First appointment of the day was a blood test (and we made it on time with a coupe minutes to spare). Almost everything was back in normal range and those that weren’t were in expected lower ranges. Kudos to my hard working blood!

Our next appointment was with the medical oncology PA, Rachel. We had a good meeting. She confirmed our suspicion that there is another scan coming.  We will need return in mid October for a PET CT scan that will reveal if there is any new cancer occurrence and if the current tumor is "dead".  If they were completely successful with radiation and chemo we may get a "pass" on surgery! We won’t know this for sure until after the mid October scan. Regardless of whether there will be surgery or not, there will be monitoring (with various scans) for 5 years. Because my cancer is rare at least the first two years will be on a more aggressive (frequent) schedule. Gaining more understanding of the longer term plan helps take some of the anxiety away.
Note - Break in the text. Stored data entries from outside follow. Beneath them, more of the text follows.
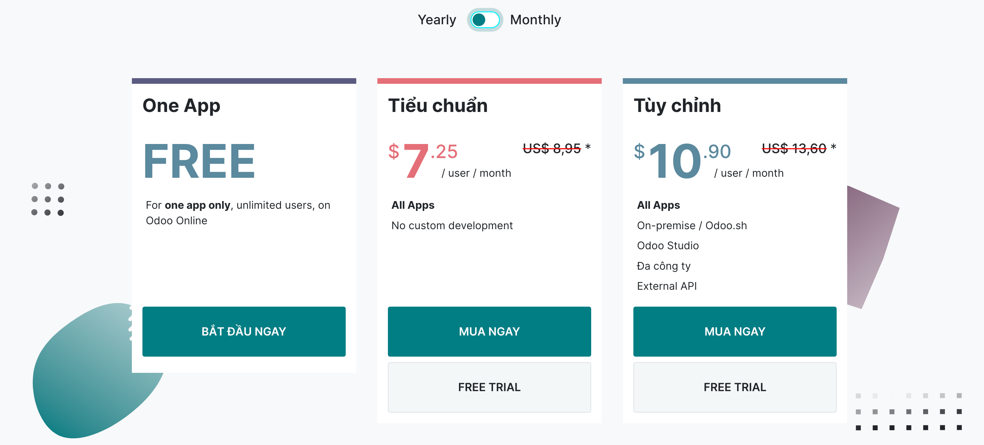The image size is (984, 445).
Task: Select the Yearly billing label
Action: (x=437, y=20)

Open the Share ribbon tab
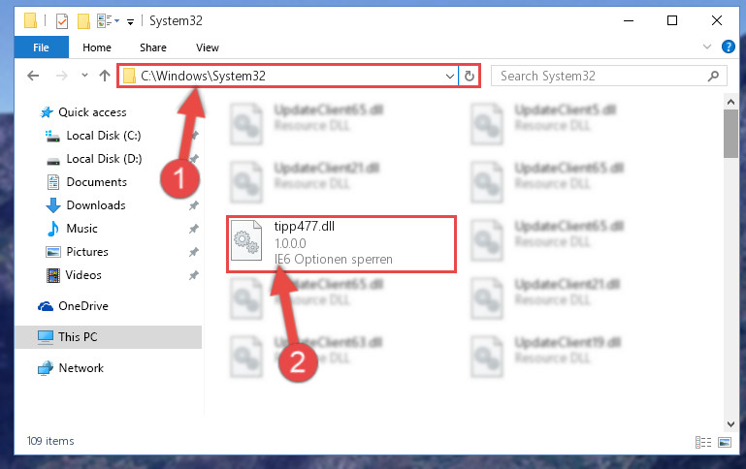point(153,47)
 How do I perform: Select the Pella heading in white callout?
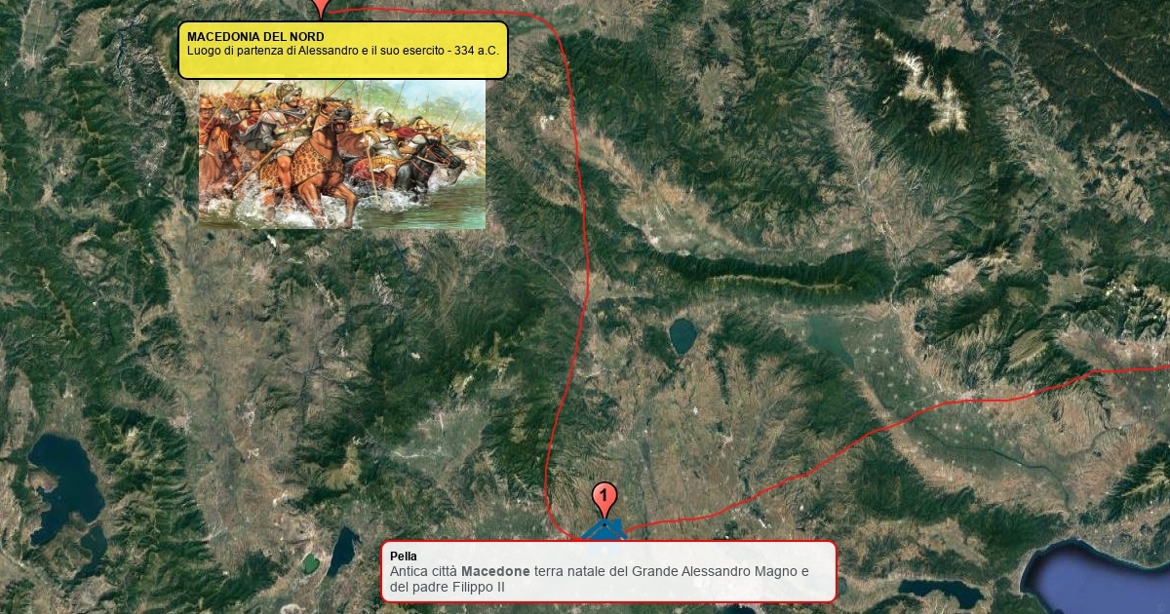coord(404,556)
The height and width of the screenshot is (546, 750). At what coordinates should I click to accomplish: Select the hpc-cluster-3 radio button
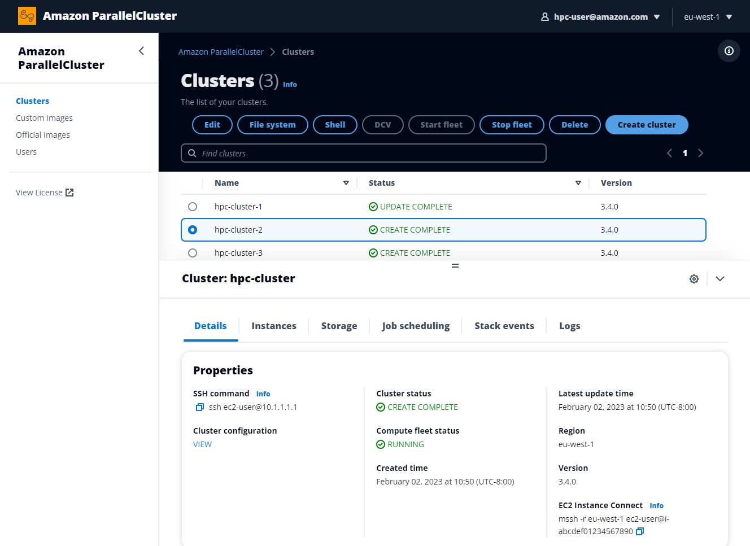[x=193, y=253]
Chemo was next on the schedule. Yuck! It was pretty uneventful…but long. I had about 60 minutes of all the pre-stuff (saline, steroids, and anti-nausea meds), then 2+ hours for the first chemo drug, and then 60 more minutes for the second chemo drug. The downside is that because they filled me with so much fluid I had to pee every 20-30 minutes, which meant unplugging my IV pole and wheeling it to the bathroom with me. Thus far I’ve made through the day with no nausea.
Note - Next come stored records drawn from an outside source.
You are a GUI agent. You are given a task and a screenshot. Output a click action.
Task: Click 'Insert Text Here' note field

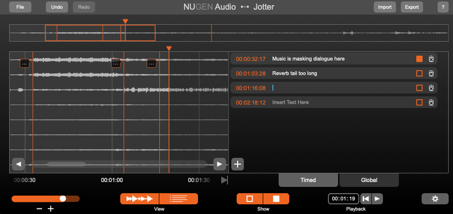click(x=338, y=103)
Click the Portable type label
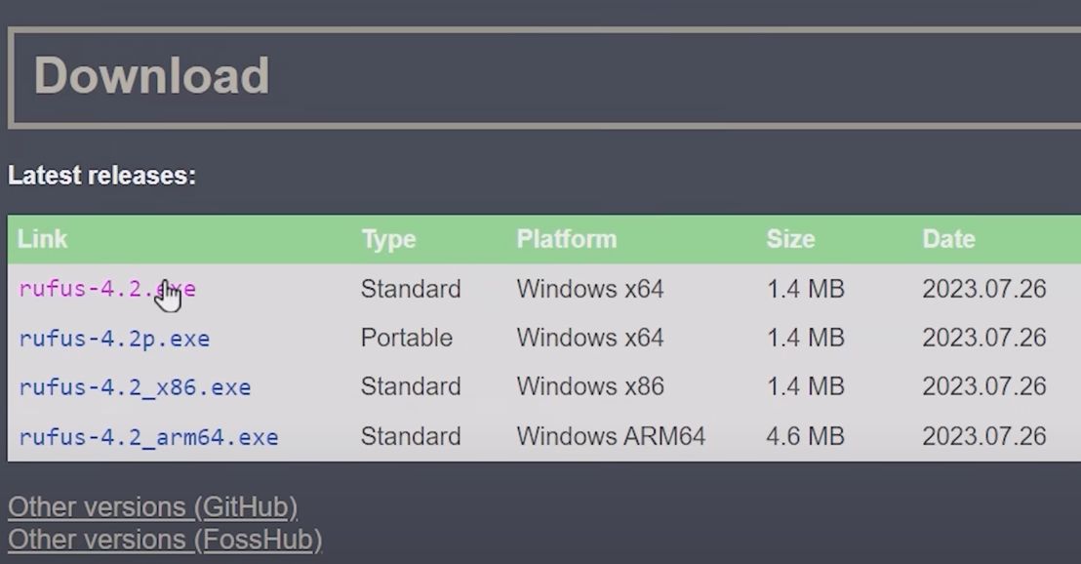Viewport: 1081px width, 564px height. pyautogui.click(x=407, y=338)
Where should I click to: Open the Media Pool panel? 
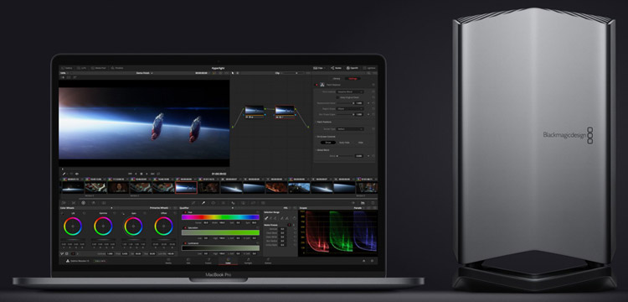click(x=100, y=68)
I’ll finish the post with some photos.

Today was a travel day back to Rochester. Delta does an amazing job doing everything they can to keep you safe. We flew into Minneapolis and then had a little more than an hours drive through beautiful countryside to get to Rochester. I had been dreading the return trip because of how the chemo, and subsequent medications, make me feel. But once we got to our apartment it actually felt kind of good to be here knowing this could be our last extended visit. I guess I’m ready for tomorrow and whatever it brings! I’m ready to get this last cycle of chemo behind me!

First of all, I’m happy to report that today was another good day. It was a busy day. I got in my four walks (two with Jon and the boys, one with just Jon, and one by myself) - almost hit 13 miles in total. Did a little sun printing but the sun kept going behind the clouds so I gave up pretty quickly. We also started packing for our trip back to Mayo tomorrow. We are only gone 8 days this time. I’m anxious to finish this last cycle of chemo and even more anxious to learn what the ongoing care plan will be.

Today was another good day. However, the better I feel the more I dread going back to Mayo next week for more chemo. But on the other hand, I’m also anxious to go back because it will be my LAST cycle of chemo. I’m also a bit nervous about meeting with the surgeon on the 21st. I think from the get go the possibility of surgery scared me more than anything else. My fingers are still crossed that surgery won’t be necessary.

Even though I don’t have much of an appetite I’ve been craving goulash for several days. The funny thing is that I probably haven’t had goulash in more than 30 years - so why now? I made it for dinner last night and then had leftovers for dinner tonight.

Good morning! I fell asleep last night the minute my head hit the pillow and woke up a few hours later with my iPad on my chest. Consequently, I never even started my blog post.

Yesterday was probably my best day yet. No nausea! And only a couple minor episodes of pain. There were a lot of little wins that made it the best day. I reintroduced a couple foods I had cut from my diet and I seemed to tolerate them with minimal affect. That’s a plus in my book! I dinked around in my studio for awhile, which felt good. I also cooked in the afternoon. Standing in place has been problematic but I didn’t experience any of the usual pain while standing and cooking - that’s a huge change for me.

The “good days” continue. Today was a “rinse, repeat” of yesterday - no nausea. Pain level about the same…maybe slightly less.

From a distance I look like a white haired older gentleman. Up close you can see my hair continues to get thinner. I wonder if the next round of chemo will knock the rest of it out, or if what remains is going to hold on for the long haul.